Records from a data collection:
★ ★ ★ ★ ★

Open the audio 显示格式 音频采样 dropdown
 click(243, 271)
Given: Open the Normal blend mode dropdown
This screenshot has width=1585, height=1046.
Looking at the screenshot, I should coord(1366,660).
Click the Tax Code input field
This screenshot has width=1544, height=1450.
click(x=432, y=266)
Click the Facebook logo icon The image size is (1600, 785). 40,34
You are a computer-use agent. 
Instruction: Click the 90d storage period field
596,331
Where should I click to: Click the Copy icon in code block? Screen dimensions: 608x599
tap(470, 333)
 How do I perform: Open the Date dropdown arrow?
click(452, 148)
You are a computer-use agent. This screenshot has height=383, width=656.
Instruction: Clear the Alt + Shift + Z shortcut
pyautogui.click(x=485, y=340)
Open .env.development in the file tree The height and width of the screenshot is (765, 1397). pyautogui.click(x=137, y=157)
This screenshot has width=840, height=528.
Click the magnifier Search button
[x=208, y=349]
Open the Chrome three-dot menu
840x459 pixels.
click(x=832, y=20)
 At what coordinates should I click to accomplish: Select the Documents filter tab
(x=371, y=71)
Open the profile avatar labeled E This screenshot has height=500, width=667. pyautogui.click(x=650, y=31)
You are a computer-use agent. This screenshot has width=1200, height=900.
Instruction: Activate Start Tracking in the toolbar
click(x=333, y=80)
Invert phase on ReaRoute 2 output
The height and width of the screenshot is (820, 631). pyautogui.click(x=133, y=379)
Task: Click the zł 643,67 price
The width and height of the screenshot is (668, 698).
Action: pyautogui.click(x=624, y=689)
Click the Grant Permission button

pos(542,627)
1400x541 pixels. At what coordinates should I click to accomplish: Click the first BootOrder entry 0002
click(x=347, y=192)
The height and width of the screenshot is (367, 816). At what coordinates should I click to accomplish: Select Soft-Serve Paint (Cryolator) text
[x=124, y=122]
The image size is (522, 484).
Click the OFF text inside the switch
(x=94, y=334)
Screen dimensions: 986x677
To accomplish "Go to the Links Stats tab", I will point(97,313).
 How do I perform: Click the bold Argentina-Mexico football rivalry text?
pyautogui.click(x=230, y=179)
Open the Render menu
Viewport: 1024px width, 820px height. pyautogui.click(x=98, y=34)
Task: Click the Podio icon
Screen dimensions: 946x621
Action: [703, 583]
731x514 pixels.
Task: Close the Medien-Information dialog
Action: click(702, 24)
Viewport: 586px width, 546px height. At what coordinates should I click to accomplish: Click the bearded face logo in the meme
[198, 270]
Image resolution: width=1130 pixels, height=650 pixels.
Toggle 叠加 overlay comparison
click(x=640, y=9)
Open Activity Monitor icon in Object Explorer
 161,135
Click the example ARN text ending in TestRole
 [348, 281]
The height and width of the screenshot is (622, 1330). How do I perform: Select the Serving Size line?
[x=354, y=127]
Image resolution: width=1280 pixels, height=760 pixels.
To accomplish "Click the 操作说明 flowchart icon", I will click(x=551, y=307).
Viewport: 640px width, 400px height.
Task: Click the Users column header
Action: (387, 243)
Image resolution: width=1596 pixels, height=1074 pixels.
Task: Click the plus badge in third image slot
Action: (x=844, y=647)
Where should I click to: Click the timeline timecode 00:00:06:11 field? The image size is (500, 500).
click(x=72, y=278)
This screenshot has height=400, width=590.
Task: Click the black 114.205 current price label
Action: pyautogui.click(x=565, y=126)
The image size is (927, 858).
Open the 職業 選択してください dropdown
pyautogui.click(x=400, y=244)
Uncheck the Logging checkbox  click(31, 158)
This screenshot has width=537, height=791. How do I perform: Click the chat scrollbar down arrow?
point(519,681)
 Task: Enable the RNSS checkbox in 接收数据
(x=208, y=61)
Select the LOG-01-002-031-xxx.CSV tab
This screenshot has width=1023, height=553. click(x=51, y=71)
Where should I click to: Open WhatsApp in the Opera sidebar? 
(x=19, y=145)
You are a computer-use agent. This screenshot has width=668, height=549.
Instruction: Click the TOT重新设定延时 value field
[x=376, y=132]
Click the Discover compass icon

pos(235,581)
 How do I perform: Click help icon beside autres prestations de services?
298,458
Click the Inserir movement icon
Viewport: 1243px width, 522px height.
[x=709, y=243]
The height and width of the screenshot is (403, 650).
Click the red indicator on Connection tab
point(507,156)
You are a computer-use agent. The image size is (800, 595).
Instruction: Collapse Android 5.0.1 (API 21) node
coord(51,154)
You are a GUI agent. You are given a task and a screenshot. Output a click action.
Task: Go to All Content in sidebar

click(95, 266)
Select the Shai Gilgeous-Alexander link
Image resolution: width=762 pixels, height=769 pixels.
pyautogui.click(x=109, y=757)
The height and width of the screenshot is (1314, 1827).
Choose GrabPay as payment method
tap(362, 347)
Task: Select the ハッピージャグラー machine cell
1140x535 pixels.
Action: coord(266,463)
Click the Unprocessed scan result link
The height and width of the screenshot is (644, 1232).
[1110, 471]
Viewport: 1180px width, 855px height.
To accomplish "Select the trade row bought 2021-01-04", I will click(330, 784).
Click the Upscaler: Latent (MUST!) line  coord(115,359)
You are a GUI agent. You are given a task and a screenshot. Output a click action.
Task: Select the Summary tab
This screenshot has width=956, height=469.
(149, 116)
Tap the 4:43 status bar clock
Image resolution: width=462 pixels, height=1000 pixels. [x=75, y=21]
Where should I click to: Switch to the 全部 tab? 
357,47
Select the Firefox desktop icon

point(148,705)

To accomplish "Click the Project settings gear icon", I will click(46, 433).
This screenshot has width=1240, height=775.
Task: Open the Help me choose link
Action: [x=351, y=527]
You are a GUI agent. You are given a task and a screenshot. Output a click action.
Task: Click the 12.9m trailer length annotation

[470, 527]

★ ★ ★ ★ ★

**EXERCISE PROMPT**
All lines that hold the word "computer" should be copied from the data.

**RESULT OF THIS TASK**
You are a computer-use agent. 
You are a computer-use agent. This screenshot has height=383, width=656.
You are a computer-use agent. This screenshot has width=1200, height=900.
You are a computer-use agent. This screenshot has width=668, height=549.
You are a computer-use agent. The image size is (800, 595).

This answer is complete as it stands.